== Exercise brief ==
Give the number of lines below that contain the word "tick", and nothing else.

[Stored data]
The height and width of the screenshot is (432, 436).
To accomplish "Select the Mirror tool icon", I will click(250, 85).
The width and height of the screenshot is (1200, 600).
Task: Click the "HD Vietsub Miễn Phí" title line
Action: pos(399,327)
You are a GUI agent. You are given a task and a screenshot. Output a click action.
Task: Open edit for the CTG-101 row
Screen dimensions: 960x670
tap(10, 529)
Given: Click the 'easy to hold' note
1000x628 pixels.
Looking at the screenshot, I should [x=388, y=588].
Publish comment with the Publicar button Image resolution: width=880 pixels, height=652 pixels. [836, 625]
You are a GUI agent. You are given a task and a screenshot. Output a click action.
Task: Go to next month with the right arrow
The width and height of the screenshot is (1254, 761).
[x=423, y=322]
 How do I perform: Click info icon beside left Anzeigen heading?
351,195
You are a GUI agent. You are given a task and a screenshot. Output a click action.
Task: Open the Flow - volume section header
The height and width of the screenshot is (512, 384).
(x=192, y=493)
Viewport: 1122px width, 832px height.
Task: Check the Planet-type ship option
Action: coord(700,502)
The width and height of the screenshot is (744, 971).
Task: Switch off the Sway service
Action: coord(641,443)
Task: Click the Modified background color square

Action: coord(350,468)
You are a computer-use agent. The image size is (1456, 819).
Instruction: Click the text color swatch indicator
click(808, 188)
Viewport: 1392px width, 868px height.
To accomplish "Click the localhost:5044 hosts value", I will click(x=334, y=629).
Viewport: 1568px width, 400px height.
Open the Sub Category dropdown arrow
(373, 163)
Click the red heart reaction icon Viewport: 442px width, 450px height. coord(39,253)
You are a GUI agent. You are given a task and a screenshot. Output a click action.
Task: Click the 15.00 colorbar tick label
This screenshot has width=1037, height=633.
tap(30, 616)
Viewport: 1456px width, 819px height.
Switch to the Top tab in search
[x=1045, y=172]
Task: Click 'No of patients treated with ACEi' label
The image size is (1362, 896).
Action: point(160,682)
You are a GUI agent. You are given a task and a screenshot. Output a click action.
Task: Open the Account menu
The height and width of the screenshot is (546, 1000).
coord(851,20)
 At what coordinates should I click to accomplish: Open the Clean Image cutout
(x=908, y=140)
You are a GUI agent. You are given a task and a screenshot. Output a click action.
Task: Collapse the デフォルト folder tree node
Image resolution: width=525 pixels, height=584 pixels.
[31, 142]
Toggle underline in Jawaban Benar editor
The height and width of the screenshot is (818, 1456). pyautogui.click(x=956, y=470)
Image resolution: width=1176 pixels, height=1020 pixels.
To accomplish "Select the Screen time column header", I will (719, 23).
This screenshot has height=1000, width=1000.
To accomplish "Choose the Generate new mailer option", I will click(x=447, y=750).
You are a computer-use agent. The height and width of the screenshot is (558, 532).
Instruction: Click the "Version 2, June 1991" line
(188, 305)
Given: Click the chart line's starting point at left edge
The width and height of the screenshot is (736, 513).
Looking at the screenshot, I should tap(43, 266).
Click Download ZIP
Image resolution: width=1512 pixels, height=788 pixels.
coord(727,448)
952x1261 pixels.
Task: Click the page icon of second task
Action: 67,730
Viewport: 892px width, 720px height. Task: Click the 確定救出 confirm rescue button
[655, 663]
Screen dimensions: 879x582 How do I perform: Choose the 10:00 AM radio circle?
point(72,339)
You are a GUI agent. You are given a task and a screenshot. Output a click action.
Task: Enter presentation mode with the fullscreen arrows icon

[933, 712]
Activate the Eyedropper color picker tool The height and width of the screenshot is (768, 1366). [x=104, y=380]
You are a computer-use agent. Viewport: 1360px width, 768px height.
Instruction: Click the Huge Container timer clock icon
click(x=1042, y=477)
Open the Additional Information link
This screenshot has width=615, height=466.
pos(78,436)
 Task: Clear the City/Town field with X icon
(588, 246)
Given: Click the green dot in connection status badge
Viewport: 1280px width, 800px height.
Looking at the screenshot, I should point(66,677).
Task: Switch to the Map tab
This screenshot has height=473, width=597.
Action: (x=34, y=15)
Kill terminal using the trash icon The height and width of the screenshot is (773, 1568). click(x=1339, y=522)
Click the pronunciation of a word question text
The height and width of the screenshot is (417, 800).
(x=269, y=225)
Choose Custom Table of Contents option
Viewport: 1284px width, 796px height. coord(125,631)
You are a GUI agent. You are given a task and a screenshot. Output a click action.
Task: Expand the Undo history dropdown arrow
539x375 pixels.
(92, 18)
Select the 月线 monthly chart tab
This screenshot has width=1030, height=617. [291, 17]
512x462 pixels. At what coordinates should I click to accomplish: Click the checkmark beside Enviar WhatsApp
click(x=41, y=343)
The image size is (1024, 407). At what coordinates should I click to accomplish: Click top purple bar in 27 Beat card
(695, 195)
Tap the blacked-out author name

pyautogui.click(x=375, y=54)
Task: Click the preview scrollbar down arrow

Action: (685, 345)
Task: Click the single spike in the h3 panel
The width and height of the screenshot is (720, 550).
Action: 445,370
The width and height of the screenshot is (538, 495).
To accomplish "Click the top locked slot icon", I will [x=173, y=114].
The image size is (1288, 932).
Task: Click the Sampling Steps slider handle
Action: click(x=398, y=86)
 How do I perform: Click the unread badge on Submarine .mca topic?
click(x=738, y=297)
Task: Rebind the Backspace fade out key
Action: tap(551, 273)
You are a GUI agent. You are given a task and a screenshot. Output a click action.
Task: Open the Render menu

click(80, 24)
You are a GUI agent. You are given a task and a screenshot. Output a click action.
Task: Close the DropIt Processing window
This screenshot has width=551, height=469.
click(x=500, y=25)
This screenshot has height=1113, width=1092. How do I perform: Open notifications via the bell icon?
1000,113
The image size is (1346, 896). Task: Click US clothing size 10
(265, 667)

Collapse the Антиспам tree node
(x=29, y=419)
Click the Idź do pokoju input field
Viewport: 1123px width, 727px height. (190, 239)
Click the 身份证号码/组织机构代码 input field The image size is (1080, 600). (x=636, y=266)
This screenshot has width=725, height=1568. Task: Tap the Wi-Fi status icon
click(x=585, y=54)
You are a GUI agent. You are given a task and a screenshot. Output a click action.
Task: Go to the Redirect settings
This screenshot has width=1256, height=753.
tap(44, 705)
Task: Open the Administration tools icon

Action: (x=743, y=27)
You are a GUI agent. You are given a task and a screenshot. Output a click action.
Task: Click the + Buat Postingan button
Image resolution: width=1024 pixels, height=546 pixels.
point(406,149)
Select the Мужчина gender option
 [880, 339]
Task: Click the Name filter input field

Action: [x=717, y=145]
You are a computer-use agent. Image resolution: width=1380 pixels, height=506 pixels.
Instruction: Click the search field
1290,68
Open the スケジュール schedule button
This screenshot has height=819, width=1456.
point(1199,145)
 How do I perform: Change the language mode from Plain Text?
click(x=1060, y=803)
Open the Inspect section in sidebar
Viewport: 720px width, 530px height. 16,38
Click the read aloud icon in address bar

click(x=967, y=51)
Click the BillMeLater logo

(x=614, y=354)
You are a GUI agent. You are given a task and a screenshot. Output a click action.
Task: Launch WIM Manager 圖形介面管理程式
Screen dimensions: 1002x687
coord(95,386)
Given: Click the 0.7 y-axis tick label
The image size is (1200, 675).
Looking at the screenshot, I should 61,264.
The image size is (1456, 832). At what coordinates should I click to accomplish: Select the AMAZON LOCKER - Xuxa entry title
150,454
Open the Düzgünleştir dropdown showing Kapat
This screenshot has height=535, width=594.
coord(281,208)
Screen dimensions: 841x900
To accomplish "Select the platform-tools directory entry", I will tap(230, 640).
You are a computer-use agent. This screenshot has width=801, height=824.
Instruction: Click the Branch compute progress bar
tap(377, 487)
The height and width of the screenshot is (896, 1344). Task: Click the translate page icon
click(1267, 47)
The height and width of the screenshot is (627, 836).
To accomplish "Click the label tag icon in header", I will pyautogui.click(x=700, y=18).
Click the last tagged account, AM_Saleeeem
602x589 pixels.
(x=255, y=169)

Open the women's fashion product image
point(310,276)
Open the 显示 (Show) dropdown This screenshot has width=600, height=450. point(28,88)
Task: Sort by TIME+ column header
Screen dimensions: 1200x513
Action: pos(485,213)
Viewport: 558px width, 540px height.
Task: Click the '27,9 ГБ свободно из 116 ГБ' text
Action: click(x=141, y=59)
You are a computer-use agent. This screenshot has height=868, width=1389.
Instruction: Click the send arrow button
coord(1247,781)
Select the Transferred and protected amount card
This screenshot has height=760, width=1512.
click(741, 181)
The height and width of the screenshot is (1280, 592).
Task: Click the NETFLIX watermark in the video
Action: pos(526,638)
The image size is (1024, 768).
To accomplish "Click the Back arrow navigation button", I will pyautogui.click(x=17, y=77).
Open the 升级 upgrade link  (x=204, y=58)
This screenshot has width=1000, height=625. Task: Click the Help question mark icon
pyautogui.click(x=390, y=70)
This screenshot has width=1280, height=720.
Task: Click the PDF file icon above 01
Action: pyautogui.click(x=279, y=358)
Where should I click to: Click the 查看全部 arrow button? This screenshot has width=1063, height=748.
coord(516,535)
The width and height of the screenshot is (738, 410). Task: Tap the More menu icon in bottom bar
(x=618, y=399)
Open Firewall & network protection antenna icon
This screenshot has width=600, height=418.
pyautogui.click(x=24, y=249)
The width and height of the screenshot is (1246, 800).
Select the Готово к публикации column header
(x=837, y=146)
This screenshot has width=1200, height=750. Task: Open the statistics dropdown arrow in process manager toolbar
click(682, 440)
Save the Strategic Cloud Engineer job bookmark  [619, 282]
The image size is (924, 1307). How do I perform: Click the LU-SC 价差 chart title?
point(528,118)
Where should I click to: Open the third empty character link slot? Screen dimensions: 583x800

== Answer to the problem ==
2